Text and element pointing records
════════════════════

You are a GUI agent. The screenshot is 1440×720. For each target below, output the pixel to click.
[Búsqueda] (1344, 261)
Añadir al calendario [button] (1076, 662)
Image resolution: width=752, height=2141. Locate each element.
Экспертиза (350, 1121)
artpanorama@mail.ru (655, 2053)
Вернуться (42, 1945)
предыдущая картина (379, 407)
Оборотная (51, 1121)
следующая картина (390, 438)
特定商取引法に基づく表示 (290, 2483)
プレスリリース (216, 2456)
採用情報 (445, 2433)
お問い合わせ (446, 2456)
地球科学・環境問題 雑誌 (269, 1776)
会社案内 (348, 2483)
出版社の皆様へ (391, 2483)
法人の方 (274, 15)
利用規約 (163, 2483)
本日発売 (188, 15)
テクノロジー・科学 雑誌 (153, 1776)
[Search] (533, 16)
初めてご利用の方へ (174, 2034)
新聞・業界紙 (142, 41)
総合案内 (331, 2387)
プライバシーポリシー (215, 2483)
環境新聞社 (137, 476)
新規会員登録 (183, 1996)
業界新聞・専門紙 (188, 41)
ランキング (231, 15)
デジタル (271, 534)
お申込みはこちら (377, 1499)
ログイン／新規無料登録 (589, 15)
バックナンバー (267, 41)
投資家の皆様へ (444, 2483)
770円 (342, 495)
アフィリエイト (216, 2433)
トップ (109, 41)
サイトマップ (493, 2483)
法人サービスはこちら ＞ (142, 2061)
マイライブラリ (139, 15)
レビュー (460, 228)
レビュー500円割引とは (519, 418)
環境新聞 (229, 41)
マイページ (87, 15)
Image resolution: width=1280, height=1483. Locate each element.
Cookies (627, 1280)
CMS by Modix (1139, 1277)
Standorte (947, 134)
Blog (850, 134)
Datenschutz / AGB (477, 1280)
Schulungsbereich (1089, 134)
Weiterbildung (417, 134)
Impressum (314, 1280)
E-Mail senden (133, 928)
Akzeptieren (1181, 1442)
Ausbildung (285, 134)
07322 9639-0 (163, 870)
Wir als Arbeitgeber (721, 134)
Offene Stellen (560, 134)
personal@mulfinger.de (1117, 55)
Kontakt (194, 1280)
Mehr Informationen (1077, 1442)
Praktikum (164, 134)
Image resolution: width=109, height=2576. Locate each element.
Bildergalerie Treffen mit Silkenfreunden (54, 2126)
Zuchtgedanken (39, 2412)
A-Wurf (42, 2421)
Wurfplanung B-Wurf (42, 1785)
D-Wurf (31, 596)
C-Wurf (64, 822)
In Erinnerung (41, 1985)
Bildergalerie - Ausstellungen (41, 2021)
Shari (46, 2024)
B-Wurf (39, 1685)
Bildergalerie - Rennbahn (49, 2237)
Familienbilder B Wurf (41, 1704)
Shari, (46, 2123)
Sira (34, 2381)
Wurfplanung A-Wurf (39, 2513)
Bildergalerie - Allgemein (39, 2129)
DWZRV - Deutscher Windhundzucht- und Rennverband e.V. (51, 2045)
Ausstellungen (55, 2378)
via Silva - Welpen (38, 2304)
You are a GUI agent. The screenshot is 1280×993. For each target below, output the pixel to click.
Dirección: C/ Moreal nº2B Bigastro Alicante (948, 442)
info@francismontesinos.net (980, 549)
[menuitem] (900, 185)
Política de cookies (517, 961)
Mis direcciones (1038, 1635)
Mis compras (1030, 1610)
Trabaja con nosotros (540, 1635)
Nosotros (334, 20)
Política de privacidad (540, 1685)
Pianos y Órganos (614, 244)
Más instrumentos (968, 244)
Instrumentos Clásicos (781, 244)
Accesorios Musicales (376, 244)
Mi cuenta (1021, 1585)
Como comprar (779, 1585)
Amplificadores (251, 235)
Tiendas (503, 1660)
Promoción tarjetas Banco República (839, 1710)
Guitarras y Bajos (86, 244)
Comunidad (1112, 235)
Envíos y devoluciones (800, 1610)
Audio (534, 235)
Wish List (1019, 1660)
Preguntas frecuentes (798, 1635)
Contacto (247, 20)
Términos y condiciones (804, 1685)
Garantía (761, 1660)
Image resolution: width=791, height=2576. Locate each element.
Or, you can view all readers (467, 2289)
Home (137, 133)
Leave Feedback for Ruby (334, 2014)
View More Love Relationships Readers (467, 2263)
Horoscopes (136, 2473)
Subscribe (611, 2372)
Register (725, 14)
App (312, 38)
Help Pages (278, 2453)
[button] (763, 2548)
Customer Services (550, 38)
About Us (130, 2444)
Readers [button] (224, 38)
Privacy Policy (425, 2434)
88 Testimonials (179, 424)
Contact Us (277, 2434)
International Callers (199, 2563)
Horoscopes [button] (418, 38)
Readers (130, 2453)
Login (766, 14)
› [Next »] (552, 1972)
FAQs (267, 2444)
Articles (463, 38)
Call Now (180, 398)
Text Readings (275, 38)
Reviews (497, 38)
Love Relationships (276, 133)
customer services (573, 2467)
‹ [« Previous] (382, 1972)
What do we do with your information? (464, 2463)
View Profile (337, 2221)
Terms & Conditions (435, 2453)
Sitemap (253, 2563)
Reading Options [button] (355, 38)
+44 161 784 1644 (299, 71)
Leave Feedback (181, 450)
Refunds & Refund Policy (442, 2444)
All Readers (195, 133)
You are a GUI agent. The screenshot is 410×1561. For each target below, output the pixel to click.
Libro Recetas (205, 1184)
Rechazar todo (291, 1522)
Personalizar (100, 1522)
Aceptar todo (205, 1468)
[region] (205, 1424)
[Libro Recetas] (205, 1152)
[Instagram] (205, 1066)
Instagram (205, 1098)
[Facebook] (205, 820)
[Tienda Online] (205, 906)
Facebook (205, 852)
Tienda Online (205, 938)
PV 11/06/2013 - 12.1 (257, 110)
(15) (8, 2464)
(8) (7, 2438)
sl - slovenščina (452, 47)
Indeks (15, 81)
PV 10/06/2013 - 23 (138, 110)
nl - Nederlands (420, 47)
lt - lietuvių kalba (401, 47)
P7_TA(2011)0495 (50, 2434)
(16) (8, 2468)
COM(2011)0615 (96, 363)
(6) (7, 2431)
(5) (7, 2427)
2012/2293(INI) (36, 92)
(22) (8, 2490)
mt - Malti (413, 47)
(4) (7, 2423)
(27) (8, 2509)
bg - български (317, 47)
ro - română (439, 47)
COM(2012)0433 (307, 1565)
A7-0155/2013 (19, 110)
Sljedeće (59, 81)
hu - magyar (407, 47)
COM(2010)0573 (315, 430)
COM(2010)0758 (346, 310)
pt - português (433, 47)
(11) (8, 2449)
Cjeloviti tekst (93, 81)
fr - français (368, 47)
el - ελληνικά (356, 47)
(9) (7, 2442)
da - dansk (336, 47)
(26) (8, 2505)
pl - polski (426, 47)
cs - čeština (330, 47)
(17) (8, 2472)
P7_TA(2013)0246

════════════════════

**WHAT IS NEEDED:**
Copy out every one of the records above word for word, changing nothing.

**SOLUTION FOR THIS TASK:**
You are a GUI agent. The screenshot is 1440×720. For each target below, output the pixel to click.
[Búsqueda] (1344, 261)
Añadir al calendario [button] (1076, 662)
Image resolution: width=752, height=2141. Locate each element.
Экспертиза (350, 1121)
artpanorama@mail.ru (655, 2053)
Вернуться (42, 1945)
предыдущая картина (379, 407)
Оборотная (51, 1121)
следующая картина (390, 438)
特定商取引法に基づく表示 (290, 2483)
プレスリリース (216, 2456)
採用情報 (445, 2433)
お問い合わせ (446, 2456)
地球科学・環境問題 雑誌 (269, 1776)
会社案内 (348, 2483)
出版社の皆様へ (391, 2483)
法人の方 (274, 15)
利用規約 (163, 2483)
本日発売 (188, 15)
テクノロジー・科学 雑誌 (153, 1776)
[Search] (533, 16)
初めてご利用の方へ (174, 2034)
新聞・業界紙 (142, 41)
総合案内 (331, 2387)
プライバシーポリシー (215, 2483)
環境新聞社 (137, 476)
新規会員登録 (183, 1996)
業界新聞・専門紙 (188, 41)
ランキング (231, 15)
デジタル (271, 534)
お申込みはこちら (377, 1499)
ログイン／新規無料登録 (589, 15)
バックナンバー (267, 41)
投資家の皆様へ (444, 2483)
770円 (342, 495)
アフィリエイト (216, 2433)
トップ (109, 41)
サイトマップ (493, 2483)
法人サービスはこちら ＞ (142, 2061)
マイライブラリ (139, 15)
レビュー (460, 228)
レビュー500円割引とは (519, 418)
環境新聞 (229, 41)
マイページ (87, 15)
Image resolution: width=1280, height=1483. Locate each element.
Cookies (627, 1280)
CMS by Modix (1139, 1277)
Standorte (947, 134)
Blog (850, 134)
Datenschutz / AGB (477, 1280)
Schulungsbereich (1089, 134)
Weiterbildung (417, 134)
Impressum (314, 1280)
E-Mail senden (133, 928)
Akzeptieren (1181, 1442)
Ausbildung (285, 134)
07322 9639-0 (163, 870)
Wir als Arbeitgeber (721, 134)
Offene Stellen (560, 134)
personal@mulfinger.de (1117, 55)
Kontakt (194, 1280)
Mehr Informationen (1077, 1442)
Praktikum (164, 134)
Image resolution: width=109, height=2576. Locate each element.
Bildergalerie Treffen mit Silkenfreunden (54, 2126)
Zuchtgedanken (39, 2412)
A-Wurf (42, 2421)
Wurfplanung B-Wurf (42, 1785)
D-Wurf (31, 596)
C-Wurf (64, 822)
In Erinnerung (41, 1985)
Bildergalerie - Ausstellungen (41, 2021)
Shari (46, 2024)
B-Wurf (39, 1685)
Bildergalerie - Rennbahn (49, 2237)
Familienbilder B Wurf (41, 1704)
Shari, (46, 2123)
Sira (34, 2381)
Wurfplanung A-Wurf (39, 2513)
Bildergalerie - Allgemein (39, 2129)
DWZRV - Deutscher Windhundzucht- und Rennverband e.V. (51, 2045)
Ausstellungen (55, 2378)
via Silva - Welpen (38, 2304)
You are a GUI agent. The screenshot is 1280×993. For each target below, output the pixel to click.
Dirección: C/ Moreal nº2B Bigastro Alicante (948, 442)
info@francismontesinos.net (980, 549)
[menuitem] (900, 185)
Política de cookies (517, 961)
Mis direcciones (1038, 1635)
Mis compras (1030, 1610)
Trabaja con nosotros (540, 1635)
Nosotros (334, 20)
Política de privacidad (540, 1685)
Pianos y Órganos (614, 244)
Más instrumentos (968, 244)
Instrumentos Clásicos (781, 244)
Accesorios Musicales (376, 244)
Mi cuenta (1021, 1585)
Como comprar (779, 1585)
Amplificadores (251, 235)
Tiendas (503, 1660)
Promoción tarjetas Banco República (839, 1710)
Guitarras y Bajos (86, 244)
Comunidad (1112, 235)
Envíos y devoluciones (800, 1610)
Audio (534, 235)
Wish List (1019, 1660)
Preguntas frecuentes (798, 1635)
Contacto (247, 20)
Términos y condiciones (804, 1685)
Garantía (761, 1660)
Image resolution: width=791, height=2576. Locate each element.
Or, you can view all readers (467, 2289)
Home (137, 133)
Leave Feedback for Ruby (334, 2014)
View More Love Relationships Readers (467, 2263)
Horoscopes (136, 2473)
Subscribe (611, 2372)
Register (725, 14)
App (312, 38)
Help Pages (278, 2453)
[button] (763, 2548)
Customer Services (550, 38)
About Us (130, 2444)
Readers [button] (224, 38)
Privacy Policy (425, 2434)
88 Testimonials (179, 424)
Contact Us (277, 2434)
International Callers (199, 2563)
Horoscopes [button] (418, 38)
Readers (130, 2453)
Login (766, 14)
› [Next »] (552, 1972)
FAQs (267, 2444)
Articles (463, 38)
Call Now (180, 398)
Text Readings (275, 38)
Reviews (497, 38)
Love Relationships (276, 133)
customer services (573, 2467)
‹ [« Previous] (382, 1972)
What do we do with your information? (464, 2463)
View Profile (337, 2221)
Terms & Conditions (435, 2453)
Sitemap (253, 2563)
Reading Options [button] (355, 38)
+44 161 784 1644 (299, 71)
Leave Feedback (181, 450)
Refunds & Refund Policy (442, 2444)
All Readers (195, 133)
You are a GUI agent. The screenshot is 410×1561. For each target below, output the pixel to click.
Libro Recetas (205, 1184)
Rechazar todo (291, 1522)
Personalizar (100, 1522)
Aceptar todo (205, 1468)
[region] (205, 1424)
[Libro Recetas] (205, 1152)
[Instagram] (205, 1066)
Instagram (205, 1098)
[Facebook] (205, 820)
[Tienda Online] (205, 906)
Facebook (205, 852)
Tienda Online (205, 938)
PV 11/06/2013 - 12.1 (257, 110)
(15) (8, 2464)
(8) (7, 2438)
sl - slovenščina (452, 47)
Indeks (15, 81)
PV 10/06/2013 - 23 (138, 110)
nl - Nederlands (420, 47)
lt - lietuvių kalba (401, 47)
P7_TA(2011)0495 (50, 2434)
(16) (8, 2468)
COM(2011)0615 (96, 363)
(6) (7, 2431)
(5) (7, 2427)
2012/2293(INI) (36, 92)
(22) (8, 2490)
mt - Malti (413, 47)
(4) (7, 2423)
(27) (8, 2509)
bg - български (317, 47)
ro - română (439, 47)
COM(2012)0433 (307, 1565)
A7-0155/2013 (19, 110)
Sljedeće (59, 81)
hu - magyar (407, 47)
COM(2010)0573 (315, 430)
COM(2010)0758 (346, 310)
pt - português (433, 47)
(11) (8, 2449)
Cjeloviti tekst (93, 81)
fr - français (368, 47)
el - ελληνικά (356, 47)
(9) (7, 2442)
da - dansk (336, 47)
(26) (8, 2505)
pl - polski (426, 47)
cs - čeština (330, 47)
(17) (8, 2472)
P7_TA(2013)0246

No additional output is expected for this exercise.